Q&A: Tulsky Reflects on First Year as Chief of Palliative Care

James Tulsky
Last September, James Tulsky, MD, was appointed director of Palliative Care Services at BWHC and inaugural chief of the Division of Palliative Medicine in the Department of Medicine. He sat down with BWH Bulletin to discuss his first year in the roles.
What does palliative care entail?
Palliative care is specialized medical care for people living with a serious illness, and focuses on maximizing quality of life, managing symptoms, relieving stress and providing support for patients and families. We aim to be involved as early as necessary. It also includes end-of-life care and hospice, but that’s only one piece of the broader picture.
How do you measure success in palliative care?
It comes down to reduction of symptoms and improvement in overall quality of life for the patient and his or her family. But quality of life is a complex phenomenon that includes not only physical components, but also psychosocial and spiritual ones. We also measure success in palliative care by making sure patients get the care they desire and don’t get treatments that are not consistent with their goals. Patients should feel empowered to make decisions that align with their values.
For patients at end of life, we also measure success in terms of the quality of dying. This means dying where they want to and surrounded by the people they love. Success also includes well-managed symptoms and a family that feels supported, even after a death.
What has been your vision for the division?
On the clinical side, our goal is integrated, comprehensive palliative care across the hospital, its clinics and in patients’ homes. We are working to ensure that everyone who has a palliative care need will be able to get the right care at the right place at the right time. A lot of our clinical efforts involve strategizing where our palliative care clinicians need to provide care directly to patients, and where we should provide support for other specialists and primary care providers.
That dovetails into our education goals. While, of course, we train future palliative care specialists, part of our job is to be educators and coaches for clinicians from other specialties who want to be palliative care champions or to simply provide the best palliative care possible to their patients.
What about research?
This is a young field with incomplete literature, and there’s a huge research need because so much of what we do is, unfortunately, not evidence-based. I believe we have the ability here at the Brigham and Dana-Farber to be world leaders in the creation and dissemination of research about palliative care. We already have a number of investigators in our division, and we are supporting them as much as possible. In addition, we’re launching a two-year research fellowship in palliative care and psychosocial oncology in July 2017, with the goal of bringing in three research fellows each year to be the core of the next generation of palliative care scientists.
How did you get interested in this field?
When I became a physician, I had a really hard time seeing people suffer. I wanted to cure disease, but more than anything I wanted to alleviate suffering.
I’ve been particularly interested in how we, as medical professionals, talk to patients. I was overwhelmed by the enormous power of words and noticed very subtle differences in how we say things that can make a world of difference to our patients. When I was a third-year resident, I admitted a patient who had lung cancer and was dying at home, but that night he had become acutely short of breath. His wife panicked and called 911. He was admitted to the ED, intubated and put on a ventilator, and I was going to admit him to the ICU. I was trying to understand what had happened, and I learned that the attending physician had asked the patient’s wife if she wanted him to “do everything for her husband.” There’s only one answer to that question for a loving spouse. It was inadvertent on the attending’s part, but that was the wrong question.

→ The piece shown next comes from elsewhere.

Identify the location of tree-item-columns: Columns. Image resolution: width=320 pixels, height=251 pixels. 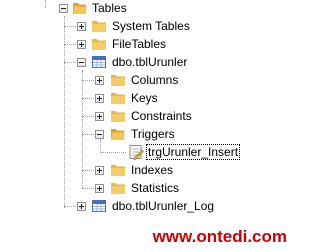
(154, 80).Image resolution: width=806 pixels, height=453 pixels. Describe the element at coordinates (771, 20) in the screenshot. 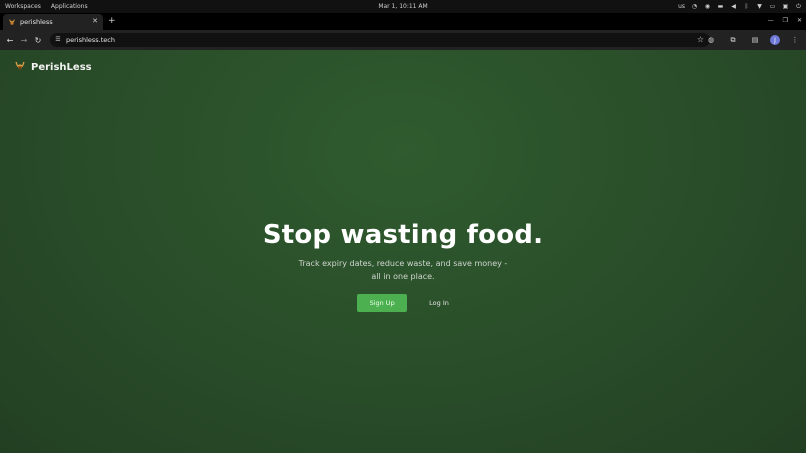

I see `minimize-icon: —` at that location.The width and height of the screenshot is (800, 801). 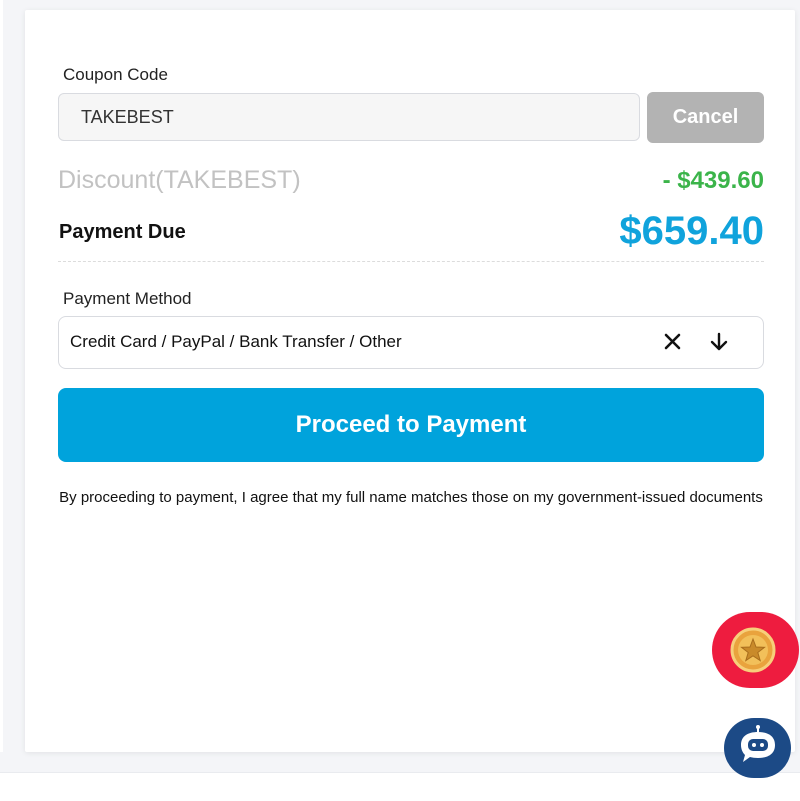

I learned that night that the patient hadn’t wanted to die on a ventilator, so we spent the night taking him off of it and brought in his family so they could say goodbye. He died in the ICU, but that could have been avoided.
What keeps you motivated?
When you work with someone who has a serious illness, you see the best of what people are all about. You see resilience, hope, and families coming together. In a setting where people often think there isn’t anything to do because the underlying disease may be incurable, it’s tremendously gratifying to know that you can really help the person in ways that may not have seemed possible.